--- START ---

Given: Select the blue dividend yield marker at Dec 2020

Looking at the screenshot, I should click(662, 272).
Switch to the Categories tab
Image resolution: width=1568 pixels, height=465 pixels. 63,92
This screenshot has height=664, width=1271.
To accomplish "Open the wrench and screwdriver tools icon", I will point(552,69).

--- END ---

[Exercise instructions] Could each line above be retyped exactly?

[Response area]
Given: Select the blue dividend yield marker at Dec 2020

Looking at the screenshot, I should click(662, 272).
Switch to the Categories tab
Image resolution: width=1568 pixels, height=465 pixels. 63,92
This screenshot has height=664, width=1271.
To accomplish "Open the wrench and screwdriver tools icon", I will point(552,69).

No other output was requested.